For the $(\Leftarrow)$ backwards direction, we suppose that $A$ is invertible and so $\det(A) \neq 0$. Now, since $\det(A) \neq 0$, then there exists $v_i, v_j \in \{v_1, \dots, v_n\}$ so that
$$\langle v_i, v_j \rangle \cdot \det(A^*) \neq 0$$
where $A^*$ is the square matrix obtained from $A$ by eliminating the $i^{th}$ column and $j^{th}$ row. In other words, at least one term of the $n \times n$ determinant of $A$ is nonzero.
Are these approaches headed in the right direction or am I misled? I am unsure how to complete the proof for either direction. Any advice or suggestions are greatly appreciated in advance.
Best Answer
Hint. Let $V=[v_1~\cdots~v_n]$ be the matrix of column vectors $v_i$. Then the matrix in question is $V^\dagger V$ (assuming your complex inner products are conjugate-linear in the first argument - if we're talking about real inner product spaces we can just ignore the complex stuff). Notice $a^\dagger(V^\dagger V)a=\|Va\|^2$.

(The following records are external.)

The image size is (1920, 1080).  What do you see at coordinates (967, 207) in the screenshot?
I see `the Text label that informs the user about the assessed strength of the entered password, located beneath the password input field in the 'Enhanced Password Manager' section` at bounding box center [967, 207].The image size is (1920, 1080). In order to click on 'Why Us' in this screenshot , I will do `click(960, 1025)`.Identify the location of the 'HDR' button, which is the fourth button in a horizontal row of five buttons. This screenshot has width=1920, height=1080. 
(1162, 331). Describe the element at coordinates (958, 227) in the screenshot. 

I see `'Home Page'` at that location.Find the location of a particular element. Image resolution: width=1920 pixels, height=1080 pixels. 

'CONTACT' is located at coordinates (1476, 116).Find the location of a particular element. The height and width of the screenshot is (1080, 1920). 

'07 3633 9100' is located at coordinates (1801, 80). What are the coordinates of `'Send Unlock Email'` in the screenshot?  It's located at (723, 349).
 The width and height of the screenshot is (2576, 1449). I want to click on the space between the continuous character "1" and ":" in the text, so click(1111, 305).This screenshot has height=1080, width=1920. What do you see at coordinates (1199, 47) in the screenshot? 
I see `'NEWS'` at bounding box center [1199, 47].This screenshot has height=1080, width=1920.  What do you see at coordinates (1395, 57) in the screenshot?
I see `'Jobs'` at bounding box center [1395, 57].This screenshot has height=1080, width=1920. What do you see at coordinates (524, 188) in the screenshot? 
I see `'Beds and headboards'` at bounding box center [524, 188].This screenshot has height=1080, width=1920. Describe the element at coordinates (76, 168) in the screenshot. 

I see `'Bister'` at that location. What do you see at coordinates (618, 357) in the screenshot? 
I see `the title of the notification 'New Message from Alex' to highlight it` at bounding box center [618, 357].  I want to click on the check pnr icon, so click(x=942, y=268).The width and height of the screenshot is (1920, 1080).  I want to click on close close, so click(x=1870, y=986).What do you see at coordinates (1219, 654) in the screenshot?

In more explicit terms (and also coordinate-free if you don't want to write vectors as columns):
$$ \begin{bmatrix} \overline{a_1} & \cdots & \overline{a_n} \end{bmatrix} \begin{bmatrix} \langle v_1,v_1\rangle & \cdots & \langle v_1,v_n\rangle \\ \vdots & \ddots & \vdots \\ \langle v_n,v_1\rangle & \cdots & \langle v_n,v_n\rangle \end{bmatrix} \begin{bmatrix} a_1 \\ \vdots \\ a_n \end{bmatrix} = \|a_1v_1+\cdots+a_nv_n \|^2 $$
In fact, for real inner product spaces, $\det(V^T V)$ (the Grammian determinant) is the squared volume $\mathrm{vol}^2$ of the parallelotope spanned by $v_1,\cdots,v_n$. When the dimension of $V$ matches the number of vectors $n$, this is the special case that $\det V=\mathrm{vol}$, but otherwise it is more general.
This can be generalized even further to an inner product on the exterior power $\Lambda V$ which can be used to calculate the "volume distorion factor" associated with orthogonally projecting one subspace onto another.